Mary Melton: A Night at The Oscars
I write this from the perspective of a fan, of someone who adores few things more than sitting in a dark theater holding the hand of the guy I've loved for almost 20 years as opening credits roll. Yes, I see more movies from my couch than from cushioned seats with headrests, but that's because, like many people I know at this stage in my life, I have babysitter obligations and a night out sets us back $100, not because I don't like the experience. I love the experience, and I still fit in a movie in a real theater as often as I can. Last night's Oscars were a ballyhooed attempt to reignite for fans a passion for moviegoing. Honestly I think it's a miracle how little box office has declined given how costly a night out can be, how quickly movies make it to DVD, and how easy it is to set-up your own mini-movie theater at home (with screens that aren't all that much smaller than those found at a multiplex). There was a feeling that the Academy was preaching to the converted, and it's true that the grand movie palaces they evoked at the Theater Formerly Known as Kodak hardly reflect the typical moviegoer's experience. But in L.A. it can. Nowhere in the world are there more functioning movie palaces—dwindling venues to be sure but it was another reminder to patronize them as often as possible. (Let's hope that the Academy can not only finally open that movie museum but use some of that energy to find funding to restore Broadway's theaters as well—moguls, keep out those checkbooks, please.)
Anyone who complains about the length of the Oscar telecast needs to remember that the show started topping out at three hours in the '70s. (Last night's was shorter than usual.) This is an evening for one of our homegrown industries to congratulate itself and invite everyone else to watch in, so let them. Some have suggested dumping sound editing, say, or art direction from the proceedings, and I disagree (and not just because my family is in production). Meryl Streep hit on it best in her speech: A community of people makes a movie, not just a star and a director. Production hours are long and arduous, they really are, and post-production people—the ones who sync the sound and splice the whole thing together to make sense out of stuff that isn't shot in order—work in isolated, dark rooms for months on end. It's as far from glamorous as you can imagine, and one of the aspects I always love about the Oscar speeches from editors is how happy they seem to just be around other people for a few hours. That and the fact that the production winners often touch upon the dream-come-true aspect of winning an Oscar, of how many recipients have said they watched these proceedings at home as kids and imagined a time when they'd win one, too.

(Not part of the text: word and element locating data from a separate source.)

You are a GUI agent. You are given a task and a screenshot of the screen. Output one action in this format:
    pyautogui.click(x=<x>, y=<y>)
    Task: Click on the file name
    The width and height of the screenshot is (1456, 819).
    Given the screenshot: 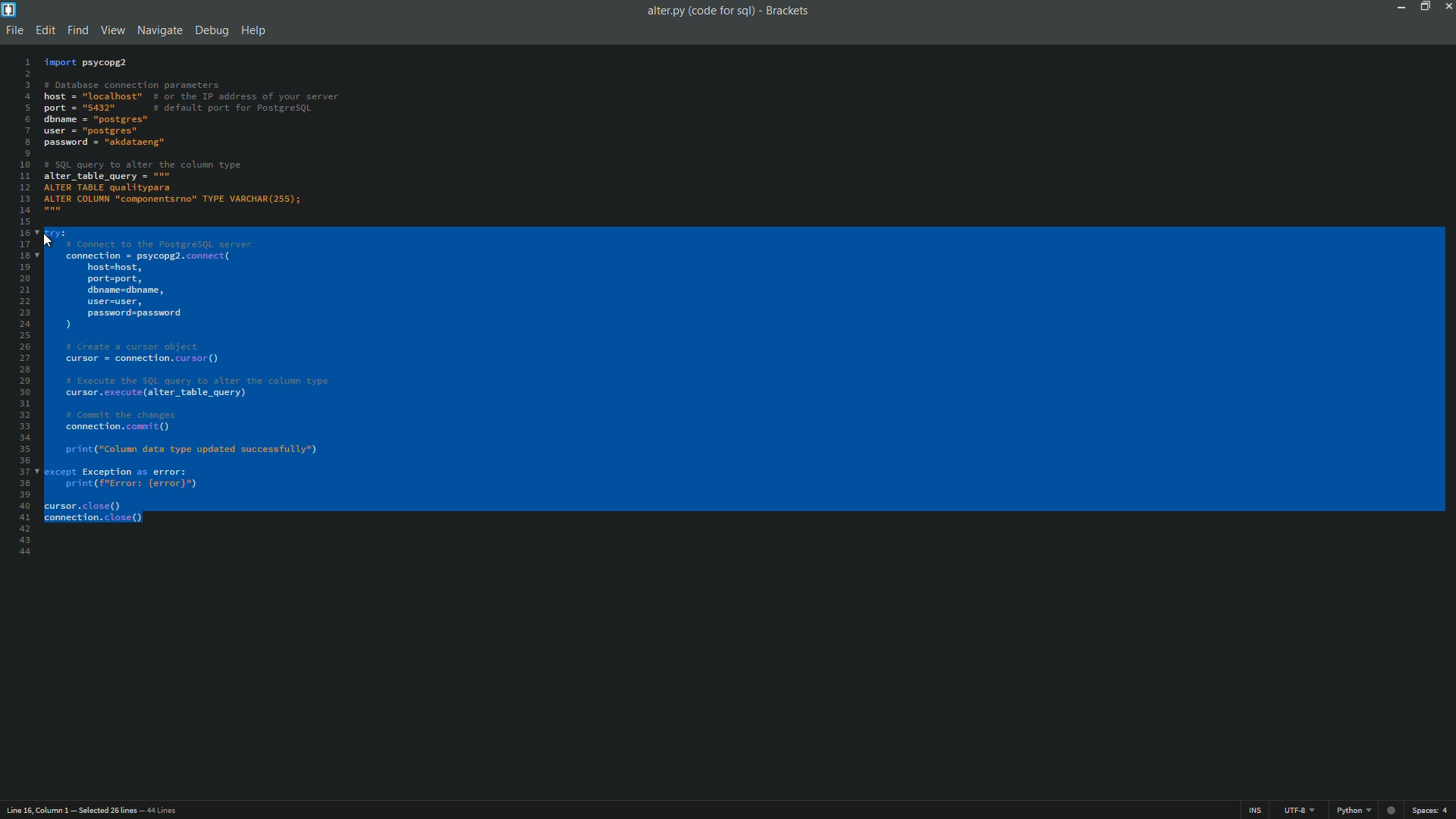 What is the action you would take?
    pyautogui.click(x=700, y=12)
    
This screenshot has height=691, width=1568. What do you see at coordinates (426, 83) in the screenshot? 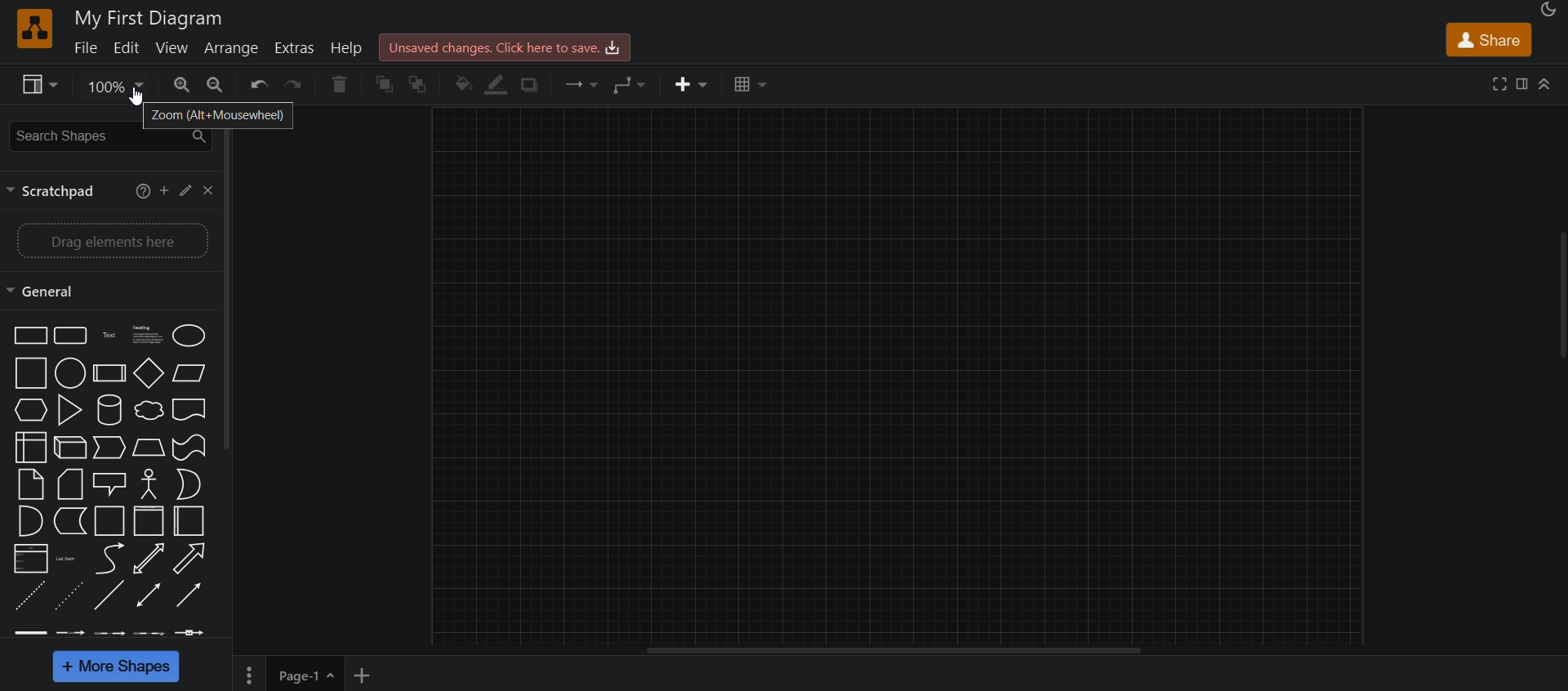
I see `to back` at bounding box center [426, 83].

I thought about the dream when I was enroute to the show last night and our car was paused on Highland Avenue to go through a security check. We were pulled up directly in front of the office that was my dad's during his 30 years as the drama teacher at Hollywood High. (I wrote a memoir for the magazine about growing up at the school a few years ago.) I looked over at his office window and remembered a guy who came from Texas in 1957 to become a movie star and ended up instead a beloved mentor to a bunch of other prospective movie stars. How he would have loved, like thousands of other dreamers like him past and present, to have walked the red carpet a few blocks away to the deafening screams of the fans in the stands. I imagine he would have been as gracious as George Clooney, who broke through the lines delineating the true red-carpet walkers from the rest of us to sign autographs and look dapper for hundreds of SmartPhone pictures. Watching him work the line was my second favorite moment of the night. The first was later, at the top of the grand stairs, where I had perched to watch the arrivals after they survived the gauntlet. Jean Dujardin paused once he ascended and amid the cacophony silently (no pun intended) took in the scene, momentarily not hounded by anyone. He was about six feet away from me. I looked over my shoulder at him, and he happened to look at me. I winked—you would have, too—and he let out a dazzling smile right at me that said it all: I have made it, his smile said, and no matter what else happens I'll never have another night like tonight. The dream endures.